# Task details:
Exactly as they appear, retype the lines from the one containing "Screen dimensions: 1407x840" through the final line of the data below. Leave pictures out.
--
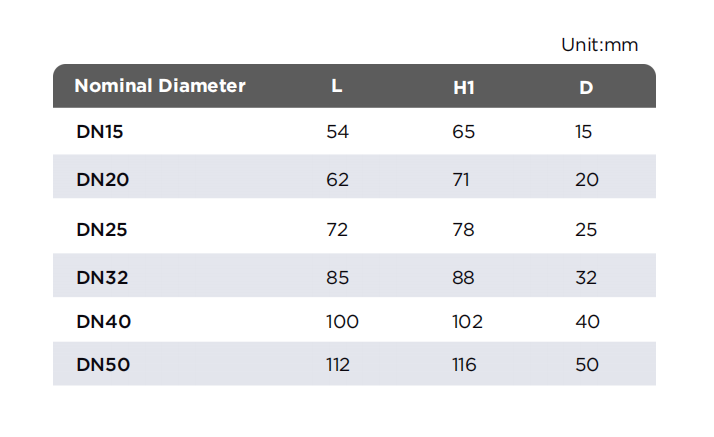Select the DN15 row label
The height and width of the screenshot is (437, 714).
tap(100, 132)
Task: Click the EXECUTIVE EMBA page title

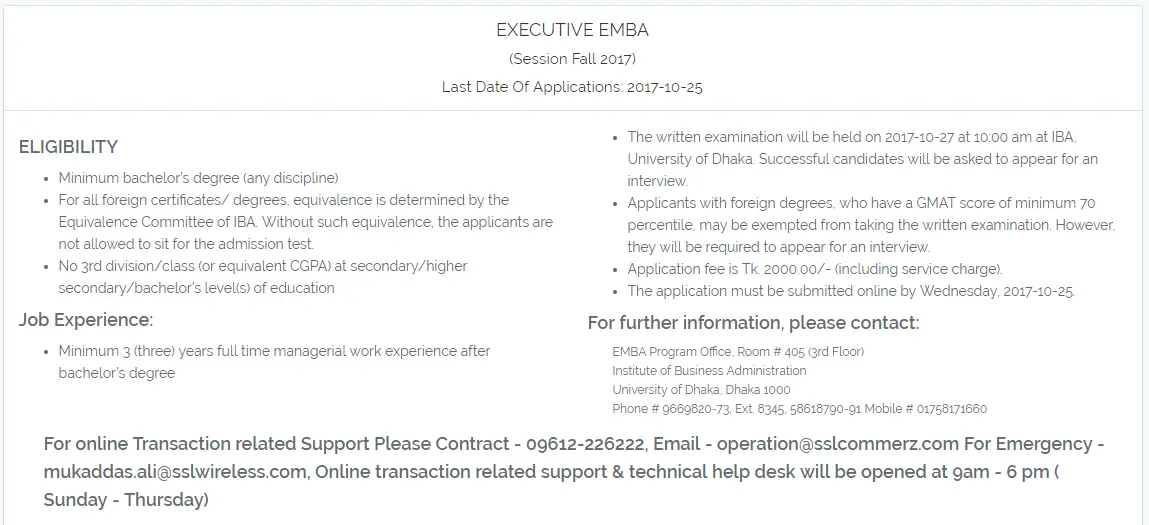Action: coord(572,30)
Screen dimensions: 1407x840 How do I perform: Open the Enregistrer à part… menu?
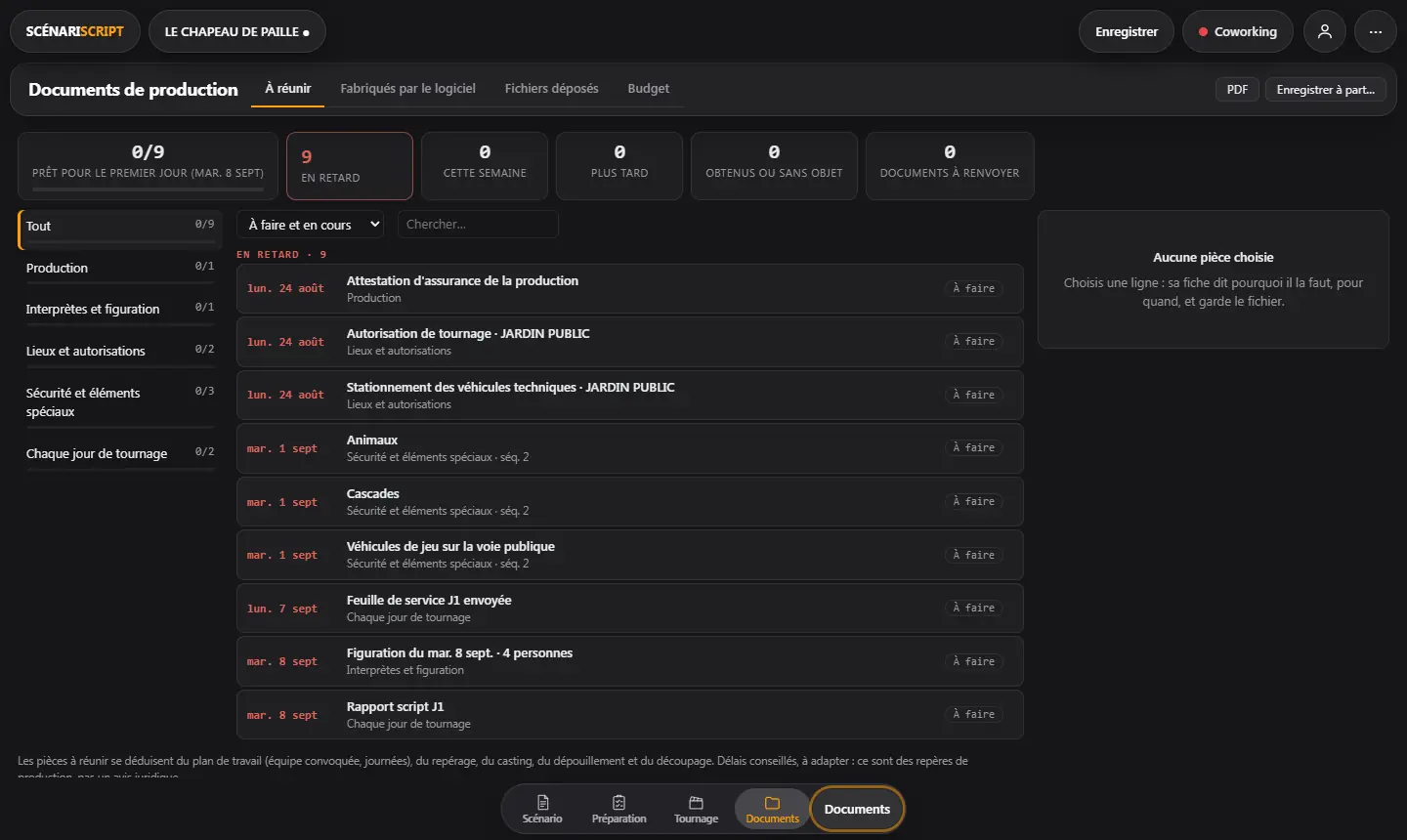point(1326,89)
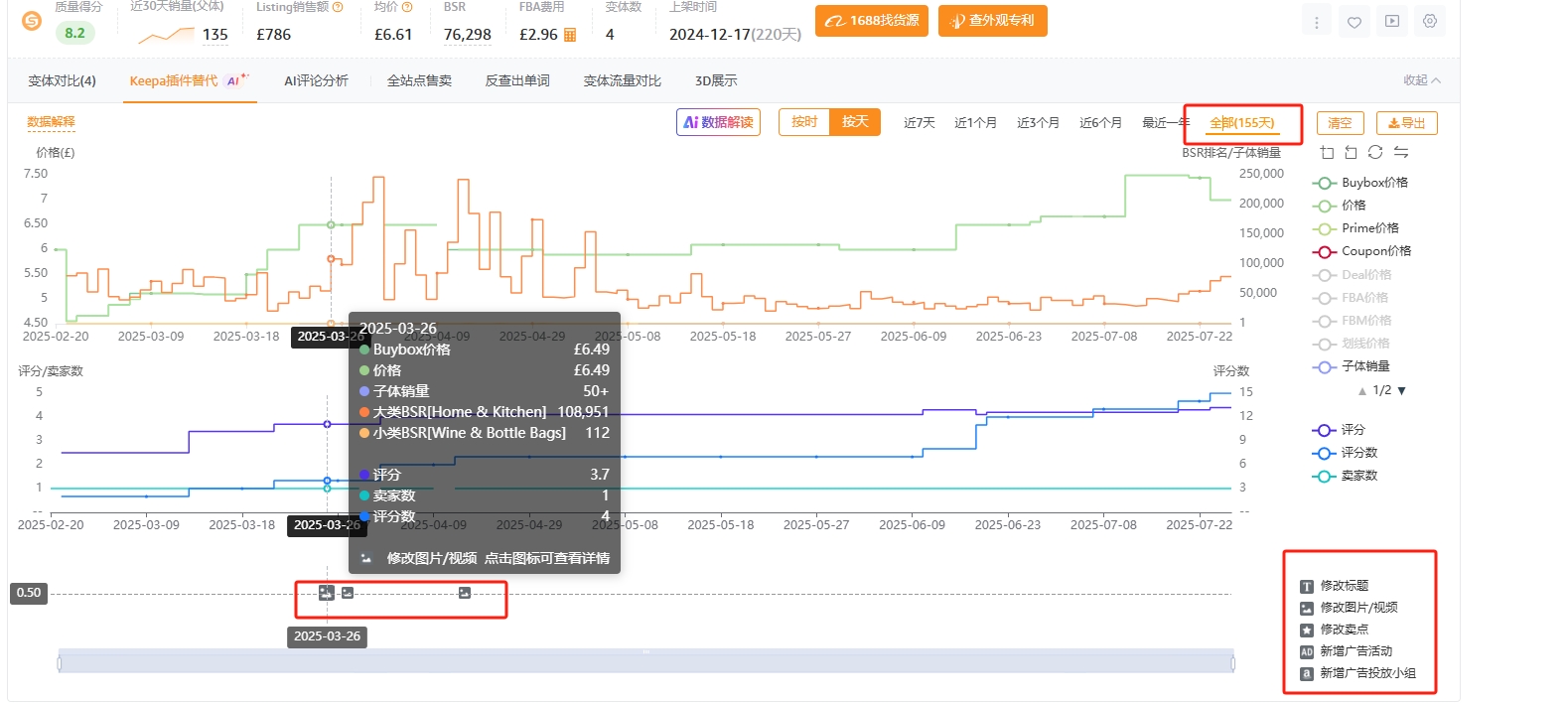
--
# Task result:
Screen dimensions: 1407x840 How do I perform: Open the Enregistrer à part… menu?
point(1326,89)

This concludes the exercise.